Coffee lovers who want to drink a good cuppa at home now have a slew of options to choose from.
With the rise of cafe culture here, speciality coffee beans from all over the world are now more readily available - and so are gadgets and machines that can extract the nuances from these beans.
The tools range from manual ones such as filter brewers, which involve pouring water through a bed of ground coffee in a dripper, to semi- professional espresso machines that allow home baristas to pull shots.
Coffee enthusiasts can find out more about these coffee-brewing methods and immerse themselves in coffee-brewing action at the inaugural Singapore Coffee Festival. Held from June 9 to 12, the festival at the F1 Pit Building celebrates all aspects of Singapore's coffee culture.
Visitors can learn about what goes into making a good cup of joe from more than 100 exhibitors at the event.
Activities range from home barista challenge showcases and coffee- tasting sessions to workshops on latte art and basic barista skills.
The festival is organised by Sphere Exhibits, a subsidiary of Singapore Press Holdings, presented by DBS and hosted by The Straits Times.
Visitors can also buy coffee gadgets, machines and beans to kickstart their home barista journey.
Beginners can start with wallet- and time-friendly manual coffee brewing methods, by making pour- over coffees using tools such as Chemex and the French press, in which hot water is pressed through ground coffee. One factor to consider is the amount of time that one can afford to make coffee.

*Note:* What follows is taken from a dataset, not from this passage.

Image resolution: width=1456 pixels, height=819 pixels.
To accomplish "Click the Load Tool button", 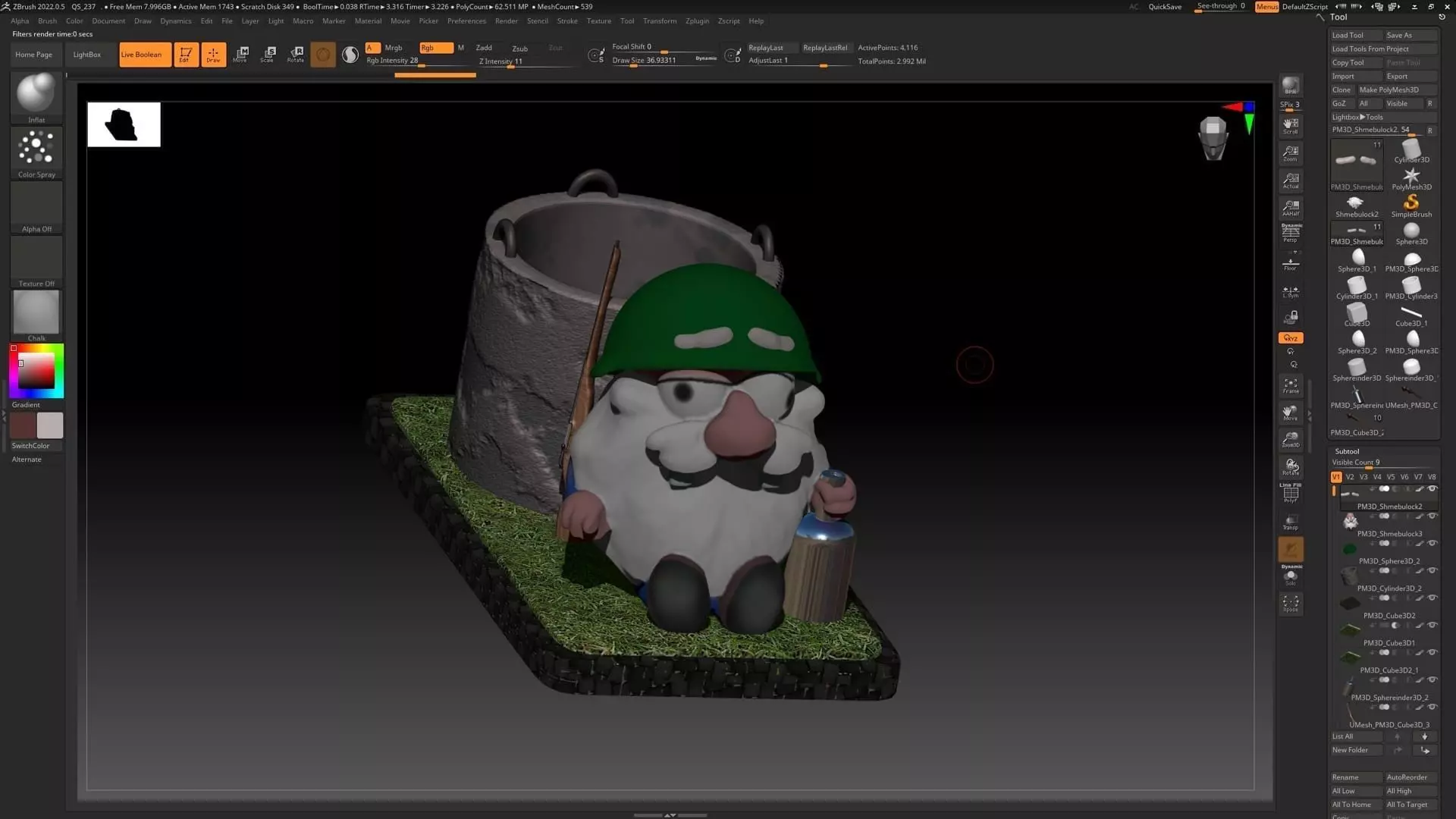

Mr Shawn Tan, 25, head barista of Papa Palheta in Tyrwhitt Road, says: "If you want a fast and simple caffeine kick, you can't go wrong with a French press. However, if you like the idea of taking your time with coffee, using a Chemex and watching the coffee flow slowly is enjoyable and, for some, even therapeutic."
Mr Lucky Salvador, 28, head trainer at Common Man Coffee Roasters in Martin Road, says: "Start with the more forgiving brewing methods that require less skill, such as the Aeropress or French press. Pourover coffee methods require more skill in terms of the speed and technique of pouring hot water onto the ground coffee."
Espresso machines are for those who are serious about brewing a customised cuppa at home, given the hefty investment of at least $2,000.
He says that it is crucial to invest in a quality coffee bean grinder as the potency and flavour of pre- ground coffee beans can fade away three minutes after exposure to air.
When choosing an espresso machine, Mr Frankie Lee, 40, owner of Grind Coffee in Collyer Quay, recommends starting with lower- priced single boiler machines, instead of buying a top-of-the-line dual boiler machine. A single-boiler espresso machine has one boiler for generating steam and heating water to brew coffee, while dual-boiler machines can perform these two functions simultaneously.
He advises choosing single-boiler machines with a large-capacity boiler that can hold about 3 litres of water.
"Users need to switch from generating steam to creating a high brewing temperature, so by generating steam quickly in the machine, there's less chance that the espresso will go flat while waiting for the steam to build up."